Ole Hansen & Sons received approval Thursday from the city’s Zoning Board for a related company to start a drug and alcohol detoxification facility in a hotel-type building that Hansen formerly used as overnight rooms for casino-bus drivers at its Atlantic City Transportation Center.
The Press of Atlantic City (https://bit.ly/2kqEHXE) reports that the detox operation will be headed by Jennifer Hansen, co-founder of Enlightened Solutions, which treats substance abusers. She’s the fourth generation of her family involved in a business founded by Ole Hansen in 1931, and she introduced herself to city officials Thursday by saying she’s “been clean for almost 21 years.”
She went public as a recovering heroin addict in 2003, and since then has helped establish a series of places to help others deal with drug problems. They include several Hansen Houses and Serenity Houses in Atlantic County.
“The demand is so great, we can’t even address it,” Hansen said. “There are so many people dying every day, and we know we can do something about that.”
She believes she found the perfect place for that right in the family business - a now-underused part of the business just off Albany Avenue, or the Black Horse Pike.
David Goddard, Ole Hansen’s president, said bus drivers don’t stay overnight in the city anymore. Most come for the day and leave by early evening.
“There was no demand for sleeping rooms after about 2005,” he said.
And the number of buses coming to the city in the first place has been in a free-fall. In that same year of 2005, Goddard said, the Atlantic City Transportation Center counted about 129,000 buses paying to park there.
“This last year, we were under 20,000,” he said.
South Jersey Transportation Authority statistics show that in 2003, almost 6.8 million people came to Atlantic City by bus. In 2015, years after casinos started opening in every neighboring state, that number was less than 1.3 million.
In response, Ole Hansen has tried several ways to make use of the 30 or so acres it owns near the city’s border with Egg Harbor Township’s West Atlantic City section.
The company opened the Atlantic City Boatyard, an “in-out” marina - boats are stored on dry land and forklifted in and out of the water. Goddard said that business will keep operating, although the marina actually stores more boats in the winter than in the summer, when most owners want them in the water.
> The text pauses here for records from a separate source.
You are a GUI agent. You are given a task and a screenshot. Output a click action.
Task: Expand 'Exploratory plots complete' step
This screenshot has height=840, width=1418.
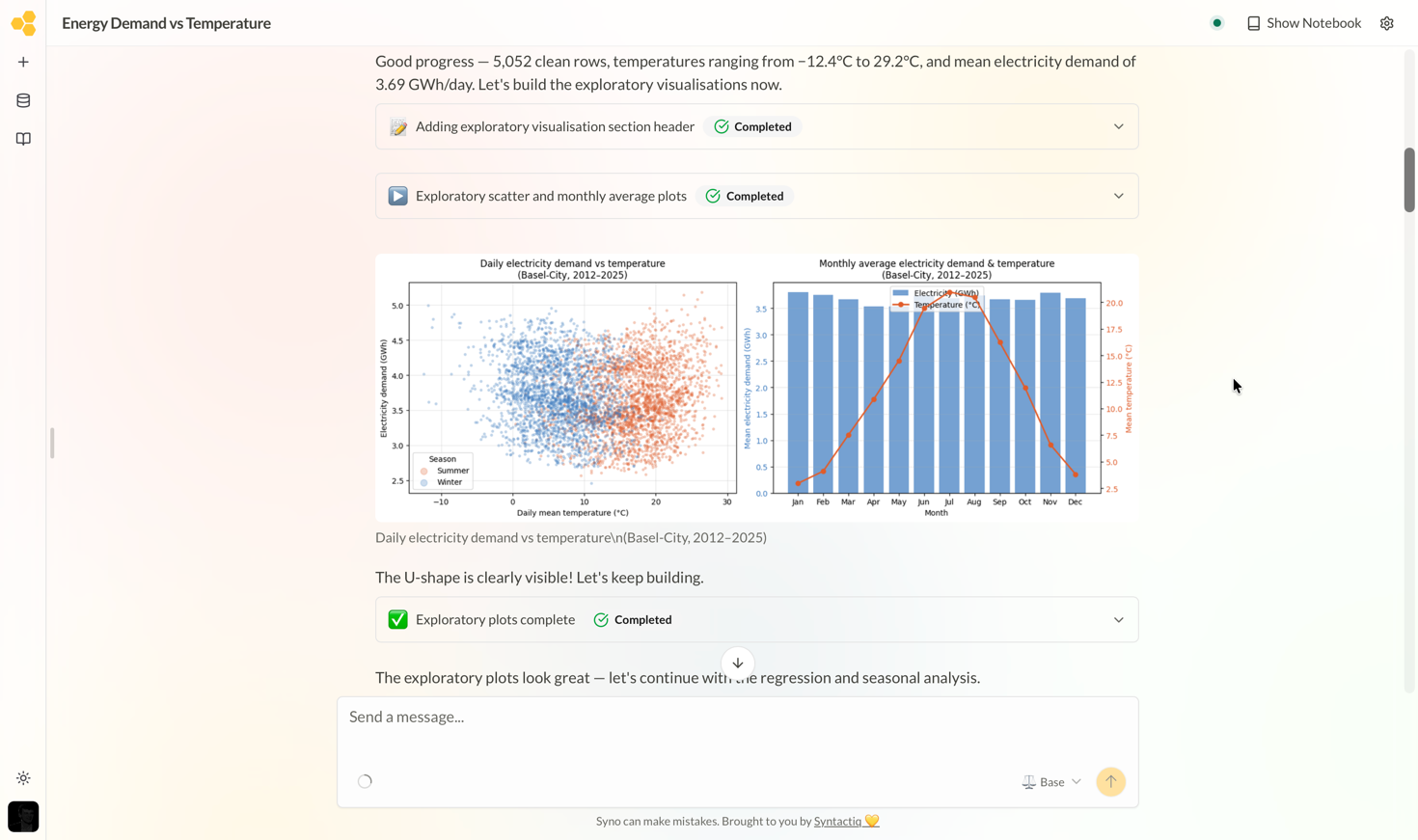pos(757,619)
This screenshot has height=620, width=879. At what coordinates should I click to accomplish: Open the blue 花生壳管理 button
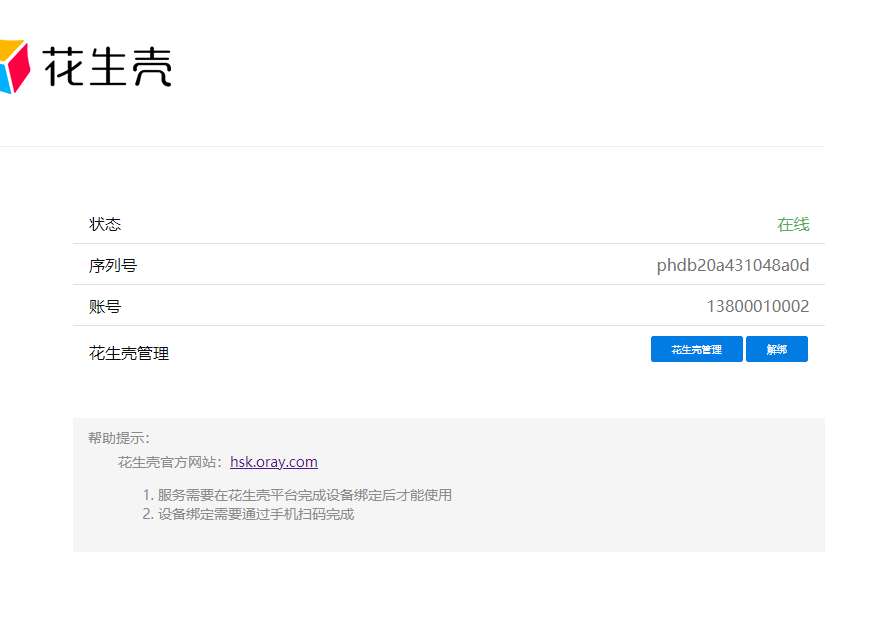[696, 349]
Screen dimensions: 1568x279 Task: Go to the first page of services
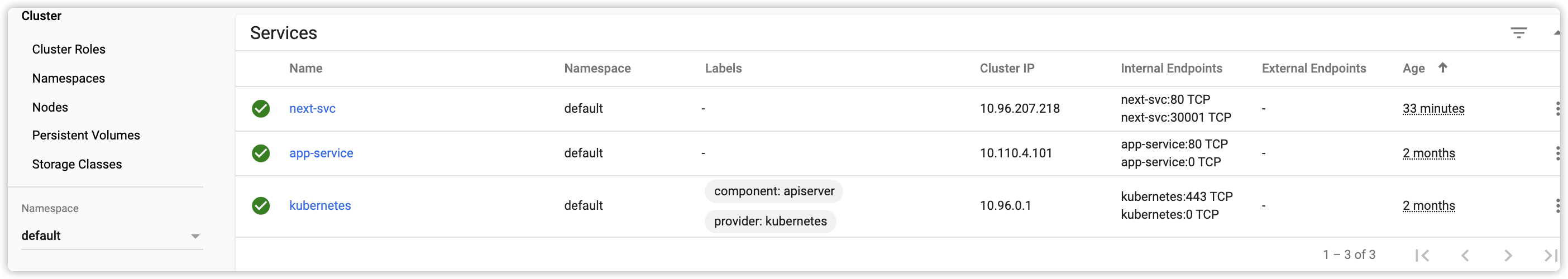[1422, 256]
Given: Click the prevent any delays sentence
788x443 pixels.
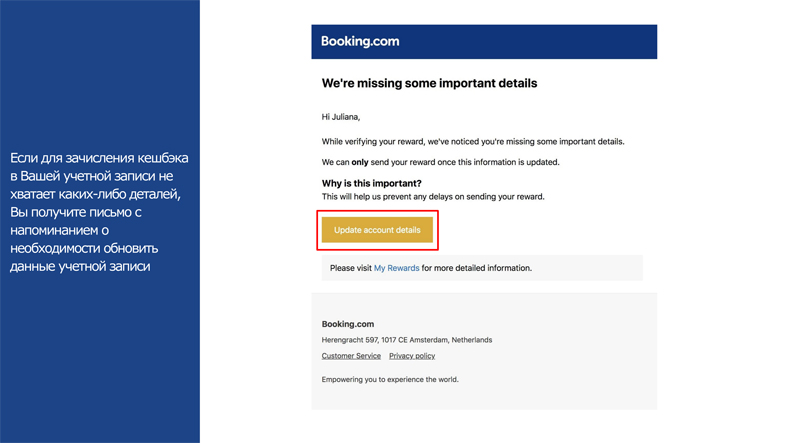Looking at the screenshot, I should [x=433, y=197].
Ole Hansen also opened the Atlantic City RV Resort last year, to give people who like camping in their recreational vehicles a place to stay inside the city limits.
“We just haven’t been able to find a demand for RV parking,” Goddard said, but added that “we’re continuing to try to find a niche for this property” which also now houses the corporate offices.
With the growing opioid epidemic, currently being highlighted by Gov. Chris Christie, the company believes it has found one use.
The rooms are already there to have a 26-bed detox center that Jennifer Hansen said would save many South Jersey people a trip of an hour or two to Toms River or Summit, in Union County.
“There are not a lot of detox beds in the state,” she said, so she’s sure there’s a market for these.
Enlightened Solutions expects to have about 60 people, including security and medical staff, working at the Atlantic City facility. Suzanne Conte, an alcohol and drug counselor, told city officials the average stay for patients will be five to 10 days, and the facility will run 24 hours a day and be licensed by the city, Atlantic County and the state.
The Zoning Board voted unanimously to approve the project, with no public objections.